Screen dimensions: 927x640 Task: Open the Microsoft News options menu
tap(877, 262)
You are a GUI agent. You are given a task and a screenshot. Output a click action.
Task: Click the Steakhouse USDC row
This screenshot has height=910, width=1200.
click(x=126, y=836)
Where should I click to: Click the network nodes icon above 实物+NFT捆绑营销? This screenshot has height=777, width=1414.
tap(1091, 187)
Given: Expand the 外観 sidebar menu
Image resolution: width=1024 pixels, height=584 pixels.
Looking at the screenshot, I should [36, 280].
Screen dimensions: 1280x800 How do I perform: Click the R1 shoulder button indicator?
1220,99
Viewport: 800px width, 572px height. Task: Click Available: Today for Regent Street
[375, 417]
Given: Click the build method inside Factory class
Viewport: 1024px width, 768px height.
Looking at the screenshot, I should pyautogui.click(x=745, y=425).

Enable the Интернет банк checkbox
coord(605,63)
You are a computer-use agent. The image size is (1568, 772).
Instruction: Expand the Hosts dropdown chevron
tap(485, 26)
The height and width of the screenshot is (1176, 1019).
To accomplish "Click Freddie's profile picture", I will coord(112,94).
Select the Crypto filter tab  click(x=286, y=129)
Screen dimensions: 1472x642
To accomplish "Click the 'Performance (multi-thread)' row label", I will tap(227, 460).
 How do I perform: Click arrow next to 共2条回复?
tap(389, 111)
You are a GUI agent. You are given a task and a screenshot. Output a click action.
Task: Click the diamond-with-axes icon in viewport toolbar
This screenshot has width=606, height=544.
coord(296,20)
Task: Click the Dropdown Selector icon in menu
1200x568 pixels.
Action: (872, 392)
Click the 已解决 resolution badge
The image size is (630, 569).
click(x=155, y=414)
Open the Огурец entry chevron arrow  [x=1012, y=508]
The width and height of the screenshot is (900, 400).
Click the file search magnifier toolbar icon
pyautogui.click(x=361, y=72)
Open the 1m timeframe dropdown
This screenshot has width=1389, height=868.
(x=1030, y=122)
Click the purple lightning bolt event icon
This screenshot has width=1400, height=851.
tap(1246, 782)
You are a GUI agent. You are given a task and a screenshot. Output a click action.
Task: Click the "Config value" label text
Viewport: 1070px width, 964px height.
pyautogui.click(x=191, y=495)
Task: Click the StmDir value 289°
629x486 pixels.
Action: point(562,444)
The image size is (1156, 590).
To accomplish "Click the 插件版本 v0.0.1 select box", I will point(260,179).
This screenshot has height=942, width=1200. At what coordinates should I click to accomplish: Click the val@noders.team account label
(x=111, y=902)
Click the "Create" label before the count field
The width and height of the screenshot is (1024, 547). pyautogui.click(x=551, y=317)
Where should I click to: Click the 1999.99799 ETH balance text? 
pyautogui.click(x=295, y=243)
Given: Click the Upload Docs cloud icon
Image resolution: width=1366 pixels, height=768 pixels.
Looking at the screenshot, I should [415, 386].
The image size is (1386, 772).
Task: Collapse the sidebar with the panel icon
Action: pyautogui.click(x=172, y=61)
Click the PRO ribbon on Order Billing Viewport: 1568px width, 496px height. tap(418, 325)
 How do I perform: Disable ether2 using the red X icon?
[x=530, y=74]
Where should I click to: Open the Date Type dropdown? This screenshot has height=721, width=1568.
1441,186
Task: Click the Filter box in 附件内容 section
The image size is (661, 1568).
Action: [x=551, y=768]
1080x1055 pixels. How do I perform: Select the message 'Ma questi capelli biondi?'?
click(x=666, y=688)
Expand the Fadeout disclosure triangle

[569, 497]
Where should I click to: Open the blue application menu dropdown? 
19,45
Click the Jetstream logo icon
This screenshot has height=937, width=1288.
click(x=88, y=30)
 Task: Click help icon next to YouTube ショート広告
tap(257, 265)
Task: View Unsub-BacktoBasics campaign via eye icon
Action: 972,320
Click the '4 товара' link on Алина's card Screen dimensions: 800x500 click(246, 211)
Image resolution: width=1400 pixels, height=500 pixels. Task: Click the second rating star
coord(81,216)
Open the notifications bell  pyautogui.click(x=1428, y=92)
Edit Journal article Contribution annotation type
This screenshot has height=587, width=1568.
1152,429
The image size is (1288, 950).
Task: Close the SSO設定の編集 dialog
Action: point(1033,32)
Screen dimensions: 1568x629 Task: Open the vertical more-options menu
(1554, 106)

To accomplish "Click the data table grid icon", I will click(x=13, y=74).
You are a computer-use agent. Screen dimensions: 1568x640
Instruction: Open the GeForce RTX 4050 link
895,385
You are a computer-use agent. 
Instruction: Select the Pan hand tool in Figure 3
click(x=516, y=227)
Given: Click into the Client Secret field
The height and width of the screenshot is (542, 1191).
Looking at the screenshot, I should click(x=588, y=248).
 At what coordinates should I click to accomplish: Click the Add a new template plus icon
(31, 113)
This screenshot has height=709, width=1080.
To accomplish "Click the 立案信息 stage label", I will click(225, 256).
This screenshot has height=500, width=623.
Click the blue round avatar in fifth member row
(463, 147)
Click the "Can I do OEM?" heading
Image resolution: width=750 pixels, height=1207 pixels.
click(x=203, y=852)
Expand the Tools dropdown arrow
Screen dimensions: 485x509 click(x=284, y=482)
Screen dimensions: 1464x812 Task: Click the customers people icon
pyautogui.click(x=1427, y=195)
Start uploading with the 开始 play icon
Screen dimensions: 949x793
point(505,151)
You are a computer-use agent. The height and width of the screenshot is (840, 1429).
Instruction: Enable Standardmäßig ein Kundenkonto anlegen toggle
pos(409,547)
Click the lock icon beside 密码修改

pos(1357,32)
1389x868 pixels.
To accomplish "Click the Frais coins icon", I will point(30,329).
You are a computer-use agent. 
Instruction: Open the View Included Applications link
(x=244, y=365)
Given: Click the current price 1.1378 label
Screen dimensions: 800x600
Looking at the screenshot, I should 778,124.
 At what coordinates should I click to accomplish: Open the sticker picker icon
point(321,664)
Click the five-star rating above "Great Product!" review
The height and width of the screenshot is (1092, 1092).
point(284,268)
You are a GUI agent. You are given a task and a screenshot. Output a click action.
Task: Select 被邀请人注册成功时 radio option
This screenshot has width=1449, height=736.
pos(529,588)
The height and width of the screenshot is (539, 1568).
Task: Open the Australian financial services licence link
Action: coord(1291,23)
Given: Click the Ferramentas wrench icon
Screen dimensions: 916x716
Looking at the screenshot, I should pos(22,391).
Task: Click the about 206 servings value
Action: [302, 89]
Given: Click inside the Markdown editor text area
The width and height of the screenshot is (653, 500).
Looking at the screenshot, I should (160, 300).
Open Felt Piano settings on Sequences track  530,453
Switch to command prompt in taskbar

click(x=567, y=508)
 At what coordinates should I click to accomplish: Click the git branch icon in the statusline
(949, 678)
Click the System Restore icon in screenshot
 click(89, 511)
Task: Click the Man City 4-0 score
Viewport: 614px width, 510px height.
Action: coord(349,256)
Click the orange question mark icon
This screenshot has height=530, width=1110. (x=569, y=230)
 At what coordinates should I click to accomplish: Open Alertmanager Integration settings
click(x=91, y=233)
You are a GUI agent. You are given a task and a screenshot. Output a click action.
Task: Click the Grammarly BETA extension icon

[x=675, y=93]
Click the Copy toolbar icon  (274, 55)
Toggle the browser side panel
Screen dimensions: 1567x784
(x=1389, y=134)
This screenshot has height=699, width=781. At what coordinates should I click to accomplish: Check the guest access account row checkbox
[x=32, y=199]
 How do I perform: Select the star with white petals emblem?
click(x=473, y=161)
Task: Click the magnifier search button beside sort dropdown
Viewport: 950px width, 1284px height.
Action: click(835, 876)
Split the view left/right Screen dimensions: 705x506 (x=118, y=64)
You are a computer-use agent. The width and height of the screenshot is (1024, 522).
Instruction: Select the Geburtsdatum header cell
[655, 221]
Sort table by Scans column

**Work task**
Nothing may be omitted; retype every record exactly.

**Task output**
Screen dimensions: 927x640 Task: Open the Microsoft News options menu
tap(877, 262)
You are a GUI agent. You are given a task and a screenshot. Output a click action.
Task: Click the Steakhouse USDC row
This screenshot has height=910, width=1200.
click(x=126, y=836)
Where should I click to: Click the network nodes icon above 实物+NFT捆绑营销? This screenshot has height=777, width=1414.
tap(1091, 187)
Given: Expand the 外観 sidebar menu
Image resolution: width=1024 pixels, height=584 pixels.
Looking at the screenshot, I should [36, 280].
Screen dimensions: 1280x800 How do I perform: Click the R1 shoulder button indicator?
1220,99
Viewport: 800px width, 572px height. Task: Click Available: Today for Regent Street
[375, 417]
Given: Click the build method inside Factory class
Viewport: 1024px width, 768px height.
Looking at the screenshot, I should pyautogui.click(x=745, y=425).

Enable the Интернет банк checkbox
coord(605,63)
You are a computer-use agent. The image size is (1568, 772).
Instruction: Expand the Hosts dropdown chevron
tap(485, 26)
The height and width of the screenshot is (1176, 1019).
To accomplish "Click Freddie's profile picture", I will coord(112,94).
Select the Crypto filter tab  click(x=286, y=129)
Screen dimensions: 1472x642
To accomplish "Click the 'Performance (multi-thread)' row label", I will tap(227, 460).
 How do I perform: Click arrow next to 共2条回复?
tap(389, 111)
You are a GUI agent. You are given a task and a screenshot. Output a click action.
Task: Click the diamond-with-axes icon in viewport toolbar
This screenshot has width=606, height=544.
coord(296,20)
Task: Click the Dropdown Selector icon in menu
1200x568 pixels.
Action: (872, 392)
Click the 已解决 resolution badge
The image size is (630, 569).
click(x=155, y=414)
Open the Огурец entry chevron arrow  [x=1012, y=508]
The width and height of the screenshot is (900, 400).
Click the file search magnifier toolbar icon
pyautogui.click(x=361, y=72)
Open the 1m timeframe dropdown
This screenshot has width=1389, height=868.
(x=1030, y=122)
Click the purple lightning bolt event icon
This screenshot has width=1400, height=851.
tap(1246, 782)
You are a GUI agent. You are given a task and a screenshot. Output a click action.
Task: Click the "Config value" label text
Viewport: 1070px width, 964px height.
pyautogui.click(x=191, y=495)
Task: Click the StmDir value 289°
629x486 pixels.
Action: point(562,444)
The image size is (1156, 590).
To accomplish "Click the 插件版本 v0.0.1 select box", I will point(260,179).
This screenshot has height=942, width=1200. At what coordinates should I click to accomplish: Click the val@noders.team account label
(x=111, y=902)
Click the "Create" label before the count field
The width and height of the screenshot is (1024, 547). pyautogui.click(x=551, y=317)
Where should I click to: Click the 1999.99799 ETH balance text? 
pyautogui.click(x=295, y=243)
Given: Click the Upload Docs cloud icon
Image resolution: width=1366 pixels, height=768 pixels.
Looking at the screenshot, I should [415, 386].
The image size is (1386, 772).
Task: Collapse the sidebar with the panel icon
Action: pyautogui.click(x=172, y=61)
Click the PRO ribbon on Order Billing Viewport: 1568px width, 496px height. tap(418, 325)
 How do I perform: Disable ether2 using the red X icon?
[x=530, y=74]
Where should I click to: Open the Date Type dropdown? This screenshot has height=721, width=1568.
1441,186
Task: Click the Filter box in 附件内容 section
The image size is (661, 1568).
Action: [x=551, y=768]
1080x1055 pixels. How do I perform: Select the message 'Ma questi capelli biondi?'?
click(x=666, y=688)
Expand the Fadeout disclosure triangle

[569, 497]
Where should I click to: Open the blue application menu dropdown? 
19,45
Click the Jetstream logo icon
This screenshot has height=937, width=1288.
click(x=88, y=30)
 Task: Click help icon next to YouTube ショート広告
tap(257, 265)
Task: View Unsub-BacktoBasics campaign via eye icon
Action: 972,320
Click the '4 товара' link on Алина's card Screen dimensions: 800x500 click(246, 211)
Image resolution: width=1400 pixels, height=500 pixels. Task: Click the second rating star
coord(81,216)
Open the notifications bell  pyautogui.click(x=1428, y=92)
Edit Journal article Contribution annotation type
This screenshot has height=587, width=1568.
1152,429
The image size is (1288, 950).
Task: Close the SSO設定の編集 dialog
Action: point(1033,32)
Screen dimensions: 1568x629 Task: Open the vertical more-options menu
(1554, 106)

To accomplish "Click the data table grid icon", I will click(x=13, y=74).
You are a computer-use agent. Screen dimensions: 1568x640
Instruction: Open the GeForce RTX 4050 link
895,385
You are a computer-use agent. 
Instruction: Select the Pan hand tool in Figure 3
click(x=516, y=227)
Given: Click into the Client Secret field
The height and width of the screenshot is (542, 1191).
Looking at the screenshot, I should click(x=588, y=248).
 At what coordinates should I click to accomplish: Click the Add a new template plus icon
(31, 113)
This screenshot has height=709, width=1080.
To accomplish "Click the 立案信息 stage label", I will click(225, 256).
This screenshot has height=500, width=623.
Click the blue round avatar in fifth member row
(463, 147)
Click the "Can I do OEM?" heading
Image resolution: width=750 pixels, height=1207 pixels.
click(x=203, y=852)
Expand the Tools dropdown arrow
Screen dimensions: 485x509 click(x=284, y=482)
Screen dimensions: 1464x812 Task: Click the customers people icon
pyautogui.click(x=1427, y=195)
Start uploading with the 开始 play icon
Screen dimensions: 949x793
point(505,151)
You are a computer-use agent. The height and width of the screenshot is (840, 1429).
Instruction: Enable Standardmäßig ein Kundenkonto anlegen toggle
pos(409,547)
Click the lock icon beside 密码修改

pos(1357,32)
1389x868 pixels.
To accomplish "Click the Frais coins icon", I will point(30,329).
You are a computer-use agent. 
Instruction: Open the View Included Applications link
(x=244, y=365)
Given: Click the current price 1.1378 label
Screen dimensions: 800x600
Looking at the screenshot, I should 778,124.
 At what coordinates should I click to accomplish: Open the sticker picker icon
point(321,664)
Click the five-star rating above "Great Product!" review
The height and width of the screenshot is (1092, 1092).
point(284,268)
You are a GUI agent. You are given a task and a screenshot. Output a click action.
Task: Select 被邀请人注册成功时 radio option
This screenshot has width=1449, height=736.
pos(529,588)
The height and width of the screenshot is (539, 1568).
Task: Open the Australian financial services licence link
Action: coord(1291,23)
Given: Click the Ferramentas wrench icon
Screen dimensions: 916x716
Looking at the screenshot, I should pos(22,391).
Task: Click the about 206 servings value
Action: [302, 89]
Given: Click inside the Markdown editor text area
The width and height of the screenshot is (653, 500).
Looking at the screenshot, I should (160, 300).
Open Felt Piano settings on Sequences track  530,453
Switch to command prompt in taskbar

click(x=567, y=508)
 At what coordinates should I click to accomplish: Click the git branch icon in the statusline
(949, 678)
Click the System Restore icon in screenshot
 click(89, 511)
Task: Click the Man City 4-0 score
Viewport: 614px width, 510px height.
Action: coord(349,256)
Click the orange question mark icon
This screenshot has height=530, width=1110. (x=569, y=230)
 At what coordinates should I click to accomplish: Open Alertmanager Integration settings
click(x=91, y=233)
You are a GUI agent. You are given a task and a screenshot. Output a click action.
Task: Click the Grammarly BETA extension icon

[x=675, y=93]
Click the Copy toolbar icon  (274, 55)
Toggle the browser side panel
Screen dimensions: 1567x784
(x=1389, y=134)
This screenshot has height=699, width=781. At what coordinates should I click to accomplish: Check the guest access account row checkbox
[x=32, y=199]
 How do I perform: Select the star with white petals emblem?
click(x=473, y=161)
Task: Click the magnifier search button beside sort dropdown
Viewport: 950px width, 1284px height.
Action: click(835, 876)
Split the view left/right Screen dimensions: 705x506 (x=118, y=64)
You are a computer-use agent. The width and height of the screenshot is (1024, 522).
Instruction: Select the Geburtsdatum header cell
[655, 221]
Sort table by Scans column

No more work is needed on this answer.